As we attempt to wade through the timeline of these ancient layers, it becomes challenging to conceptualize the reality of such deep time. The Navajo Sandstone, one of the youngest layers we’ve encountered, is roughly 135 to 190 million years old. This fluid and sweeping sedimentary layer, a mere yearling in the grand scope of time, keeps secrets of a world we as humans never knew. As a group of self-proclaimed story tellers, naturalists, geologists and admirers, we attempt to piece together the puzzle through hints offered by the landscape—high water lines, petrified wood, old river beds, pictographs. But even so, we are left with only partial narratives and great room for imagination.

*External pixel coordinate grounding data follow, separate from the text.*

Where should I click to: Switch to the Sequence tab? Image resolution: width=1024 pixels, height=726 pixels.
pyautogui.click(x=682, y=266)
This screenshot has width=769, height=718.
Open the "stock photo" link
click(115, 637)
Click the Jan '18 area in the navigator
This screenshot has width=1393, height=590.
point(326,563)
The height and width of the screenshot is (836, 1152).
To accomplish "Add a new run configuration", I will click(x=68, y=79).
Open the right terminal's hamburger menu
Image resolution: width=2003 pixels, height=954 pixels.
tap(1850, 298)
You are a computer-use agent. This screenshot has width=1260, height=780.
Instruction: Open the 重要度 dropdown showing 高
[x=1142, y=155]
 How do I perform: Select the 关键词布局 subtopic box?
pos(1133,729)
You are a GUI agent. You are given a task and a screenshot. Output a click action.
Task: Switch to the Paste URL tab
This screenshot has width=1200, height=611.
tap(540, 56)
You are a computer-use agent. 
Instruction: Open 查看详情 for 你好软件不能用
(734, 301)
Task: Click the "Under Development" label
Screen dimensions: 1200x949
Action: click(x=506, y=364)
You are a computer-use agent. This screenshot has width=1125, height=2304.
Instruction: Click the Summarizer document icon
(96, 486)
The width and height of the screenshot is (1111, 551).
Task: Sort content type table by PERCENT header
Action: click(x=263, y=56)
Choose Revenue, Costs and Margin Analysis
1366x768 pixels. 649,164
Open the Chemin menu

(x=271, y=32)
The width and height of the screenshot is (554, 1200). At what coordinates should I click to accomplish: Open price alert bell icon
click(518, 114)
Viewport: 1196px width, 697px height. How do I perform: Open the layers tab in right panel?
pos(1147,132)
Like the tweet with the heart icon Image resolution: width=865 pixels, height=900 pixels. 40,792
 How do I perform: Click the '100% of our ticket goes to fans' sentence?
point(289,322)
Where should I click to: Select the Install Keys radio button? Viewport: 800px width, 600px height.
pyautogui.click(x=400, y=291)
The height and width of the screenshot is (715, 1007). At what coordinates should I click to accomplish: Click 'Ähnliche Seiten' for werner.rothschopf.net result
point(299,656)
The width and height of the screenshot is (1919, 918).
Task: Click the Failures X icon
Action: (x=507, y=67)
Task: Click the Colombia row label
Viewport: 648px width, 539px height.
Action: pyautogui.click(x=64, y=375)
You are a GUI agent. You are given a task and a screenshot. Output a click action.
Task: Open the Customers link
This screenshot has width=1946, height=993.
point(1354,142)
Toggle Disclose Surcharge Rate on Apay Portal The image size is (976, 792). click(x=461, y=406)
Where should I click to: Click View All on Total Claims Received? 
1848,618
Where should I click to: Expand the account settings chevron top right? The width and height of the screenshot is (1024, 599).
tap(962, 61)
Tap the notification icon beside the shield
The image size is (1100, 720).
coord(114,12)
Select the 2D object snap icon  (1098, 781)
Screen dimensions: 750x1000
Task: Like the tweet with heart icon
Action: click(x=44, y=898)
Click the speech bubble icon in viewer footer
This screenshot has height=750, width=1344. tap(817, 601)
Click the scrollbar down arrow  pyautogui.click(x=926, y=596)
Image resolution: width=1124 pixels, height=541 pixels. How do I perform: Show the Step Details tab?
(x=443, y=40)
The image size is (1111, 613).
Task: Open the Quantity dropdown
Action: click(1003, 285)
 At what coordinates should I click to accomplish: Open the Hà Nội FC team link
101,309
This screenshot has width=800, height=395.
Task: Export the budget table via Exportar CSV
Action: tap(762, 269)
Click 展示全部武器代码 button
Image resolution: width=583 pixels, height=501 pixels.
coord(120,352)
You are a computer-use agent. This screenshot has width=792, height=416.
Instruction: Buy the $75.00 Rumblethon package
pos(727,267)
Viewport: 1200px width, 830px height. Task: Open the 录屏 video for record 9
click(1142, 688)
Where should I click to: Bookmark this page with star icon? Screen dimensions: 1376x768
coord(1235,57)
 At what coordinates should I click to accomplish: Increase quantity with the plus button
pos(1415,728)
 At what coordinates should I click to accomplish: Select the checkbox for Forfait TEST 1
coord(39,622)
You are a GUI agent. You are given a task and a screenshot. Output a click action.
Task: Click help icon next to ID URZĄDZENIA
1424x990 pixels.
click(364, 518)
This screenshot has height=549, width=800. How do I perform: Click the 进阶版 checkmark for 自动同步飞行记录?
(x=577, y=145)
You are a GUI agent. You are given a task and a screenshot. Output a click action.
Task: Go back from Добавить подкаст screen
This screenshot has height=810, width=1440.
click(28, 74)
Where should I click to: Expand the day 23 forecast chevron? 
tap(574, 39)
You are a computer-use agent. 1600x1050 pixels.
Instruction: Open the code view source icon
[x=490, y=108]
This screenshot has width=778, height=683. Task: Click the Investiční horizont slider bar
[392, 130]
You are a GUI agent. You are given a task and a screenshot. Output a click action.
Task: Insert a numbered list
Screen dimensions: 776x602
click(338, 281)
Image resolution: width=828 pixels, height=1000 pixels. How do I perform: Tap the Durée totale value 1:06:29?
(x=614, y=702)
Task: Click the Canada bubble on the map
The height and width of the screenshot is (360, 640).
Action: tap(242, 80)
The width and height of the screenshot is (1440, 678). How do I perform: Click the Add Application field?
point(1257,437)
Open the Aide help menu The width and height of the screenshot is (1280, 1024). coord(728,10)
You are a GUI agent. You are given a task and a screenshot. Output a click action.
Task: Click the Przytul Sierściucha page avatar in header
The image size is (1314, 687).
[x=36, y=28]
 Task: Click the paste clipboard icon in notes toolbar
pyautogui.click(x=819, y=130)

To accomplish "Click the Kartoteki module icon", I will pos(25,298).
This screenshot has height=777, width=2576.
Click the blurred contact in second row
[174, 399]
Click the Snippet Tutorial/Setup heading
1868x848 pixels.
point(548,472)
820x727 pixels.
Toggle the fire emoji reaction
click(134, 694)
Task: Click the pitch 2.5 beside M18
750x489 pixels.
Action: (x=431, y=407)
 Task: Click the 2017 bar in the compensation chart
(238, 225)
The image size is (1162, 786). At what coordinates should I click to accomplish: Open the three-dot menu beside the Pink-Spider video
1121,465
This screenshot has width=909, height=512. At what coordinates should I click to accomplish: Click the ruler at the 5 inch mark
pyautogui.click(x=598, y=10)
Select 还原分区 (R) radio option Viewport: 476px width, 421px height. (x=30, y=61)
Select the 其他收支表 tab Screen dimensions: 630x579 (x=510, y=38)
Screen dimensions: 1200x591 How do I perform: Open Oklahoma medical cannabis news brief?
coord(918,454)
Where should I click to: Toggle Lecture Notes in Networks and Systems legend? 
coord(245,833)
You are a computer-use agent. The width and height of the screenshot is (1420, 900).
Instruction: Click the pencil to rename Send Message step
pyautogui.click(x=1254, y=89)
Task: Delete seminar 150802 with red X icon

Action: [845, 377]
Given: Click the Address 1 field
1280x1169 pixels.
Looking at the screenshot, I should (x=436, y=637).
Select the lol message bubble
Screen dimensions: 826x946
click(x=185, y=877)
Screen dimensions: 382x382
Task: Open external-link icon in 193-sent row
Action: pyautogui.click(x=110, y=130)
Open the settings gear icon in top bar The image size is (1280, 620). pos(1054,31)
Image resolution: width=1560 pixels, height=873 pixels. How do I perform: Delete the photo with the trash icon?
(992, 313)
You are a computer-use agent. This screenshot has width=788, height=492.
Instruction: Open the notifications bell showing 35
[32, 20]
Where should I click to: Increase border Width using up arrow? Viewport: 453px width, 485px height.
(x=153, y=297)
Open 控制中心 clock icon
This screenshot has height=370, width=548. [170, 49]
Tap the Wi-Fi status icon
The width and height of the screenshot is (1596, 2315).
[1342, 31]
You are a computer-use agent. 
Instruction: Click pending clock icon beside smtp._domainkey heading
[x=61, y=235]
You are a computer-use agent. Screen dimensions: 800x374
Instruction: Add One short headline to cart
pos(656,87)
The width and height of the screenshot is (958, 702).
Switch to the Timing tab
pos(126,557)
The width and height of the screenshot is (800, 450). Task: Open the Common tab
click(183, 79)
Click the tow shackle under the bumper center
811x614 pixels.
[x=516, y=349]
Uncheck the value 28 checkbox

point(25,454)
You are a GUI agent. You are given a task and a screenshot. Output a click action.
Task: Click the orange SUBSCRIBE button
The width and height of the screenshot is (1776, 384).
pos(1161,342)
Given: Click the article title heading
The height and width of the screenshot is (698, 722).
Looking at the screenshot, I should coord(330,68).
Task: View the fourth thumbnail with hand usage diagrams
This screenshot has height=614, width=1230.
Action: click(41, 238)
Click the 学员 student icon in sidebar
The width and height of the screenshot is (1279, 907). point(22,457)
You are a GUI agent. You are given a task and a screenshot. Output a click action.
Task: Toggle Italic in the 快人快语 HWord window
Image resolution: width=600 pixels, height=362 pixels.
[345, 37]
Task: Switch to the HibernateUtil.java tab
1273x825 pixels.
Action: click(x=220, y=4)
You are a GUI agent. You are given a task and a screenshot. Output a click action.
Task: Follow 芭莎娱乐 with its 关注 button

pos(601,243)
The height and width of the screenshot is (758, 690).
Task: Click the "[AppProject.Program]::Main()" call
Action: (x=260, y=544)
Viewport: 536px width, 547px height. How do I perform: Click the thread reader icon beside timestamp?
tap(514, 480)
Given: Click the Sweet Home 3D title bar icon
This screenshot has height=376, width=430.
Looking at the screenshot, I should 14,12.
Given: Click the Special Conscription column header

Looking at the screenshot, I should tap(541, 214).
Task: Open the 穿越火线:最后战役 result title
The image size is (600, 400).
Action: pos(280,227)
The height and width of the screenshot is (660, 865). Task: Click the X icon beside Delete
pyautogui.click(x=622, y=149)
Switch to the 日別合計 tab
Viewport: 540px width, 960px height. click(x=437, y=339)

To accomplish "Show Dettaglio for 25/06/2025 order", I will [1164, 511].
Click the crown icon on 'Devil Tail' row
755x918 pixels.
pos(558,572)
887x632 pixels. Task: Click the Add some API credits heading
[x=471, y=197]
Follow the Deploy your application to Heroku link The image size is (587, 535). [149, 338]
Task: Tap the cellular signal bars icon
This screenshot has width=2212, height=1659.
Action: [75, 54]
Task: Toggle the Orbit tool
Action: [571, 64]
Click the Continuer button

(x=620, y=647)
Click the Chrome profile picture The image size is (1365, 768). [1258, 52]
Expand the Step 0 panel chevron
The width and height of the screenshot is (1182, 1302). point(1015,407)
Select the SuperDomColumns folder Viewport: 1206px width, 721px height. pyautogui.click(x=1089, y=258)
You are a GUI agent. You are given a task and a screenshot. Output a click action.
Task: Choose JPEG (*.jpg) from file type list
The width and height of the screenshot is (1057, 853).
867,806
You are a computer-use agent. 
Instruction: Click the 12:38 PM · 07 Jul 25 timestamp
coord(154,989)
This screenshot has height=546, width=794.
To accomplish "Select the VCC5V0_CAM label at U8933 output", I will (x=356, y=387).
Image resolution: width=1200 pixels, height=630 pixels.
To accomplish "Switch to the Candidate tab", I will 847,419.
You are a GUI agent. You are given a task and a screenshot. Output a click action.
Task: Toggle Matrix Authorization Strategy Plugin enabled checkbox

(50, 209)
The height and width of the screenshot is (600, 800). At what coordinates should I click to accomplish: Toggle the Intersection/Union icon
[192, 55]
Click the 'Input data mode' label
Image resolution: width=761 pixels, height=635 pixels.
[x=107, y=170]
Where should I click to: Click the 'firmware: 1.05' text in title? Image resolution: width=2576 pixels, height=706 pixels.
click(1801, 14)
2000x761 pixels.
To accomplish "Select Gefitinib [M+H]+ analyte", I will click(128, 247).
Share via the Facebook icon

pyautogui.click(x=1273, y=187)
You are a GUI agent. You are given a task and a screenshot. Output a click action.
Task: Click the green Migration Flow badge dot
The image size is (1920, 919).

Perhaps the most generous, though, of these windows into history are footprints; impressions left in the sand by a prehistoric dweller, now cemented in fallen rocks and overhanging roofs. We put our hands over the top of the three-pronged tracks of the Grallator, feeling the weight of its presence-that-was. I glimpse with closed eyes into an alternate image of the ground we stand on inhabited by beings we’ll never truly see.

The knowledge of this past world overwhelms me, but the rocks remain still, humbly storing the incomplete narrative of what we now call the Colorado Plateau. What role do we as humans play in this ongoing story? Thus far, we are but a speck on the scale of time, but it seems as though our ostentatious exit has begun. In class, we entertain the question of human permanence. We debate the author David Quamman and his conclusion that we are approaching the sixth great mass extinction. Looking at a more hopeful prophecy, some predict that we are merely building up to an inevitable breakdown which we will survive on the margins and bounce back to the beginning to start anew.

As young people seeking to identify our roles in this world with threats like climate change looming over us, in fact not raining on our parade of youth but rather drying it up, we are embattled with these existential ponderings. To explore them in the wise canyons of the Colorado Plateau with other curious minds is a privilege, and I emerge from each conversation a bit more encouraged that perhaps through our collective advocacy we can begin to dim the ever-brightening light of defeat.

The sun’s ascent has hastened in pace, and the cliff walls are now illuminated with the royal golden light reserved for the resilient guardians of the desert. They protect the secrets of what was, but do they know the secrets of what will be? Will we persist and learn to exist in harmony with this fragile world, or are we fated to remain only as petrified footprints in the sand? I so badly want to ask, but I know these ways of knowing must be earned. I whisper a thank you before waking my peers to another glorious day in desert country. Today we will travel onward down river, paying close attention to the walls and seeking a bit more truth with each gained mile, learning to embrace the mystery of what lies ahead.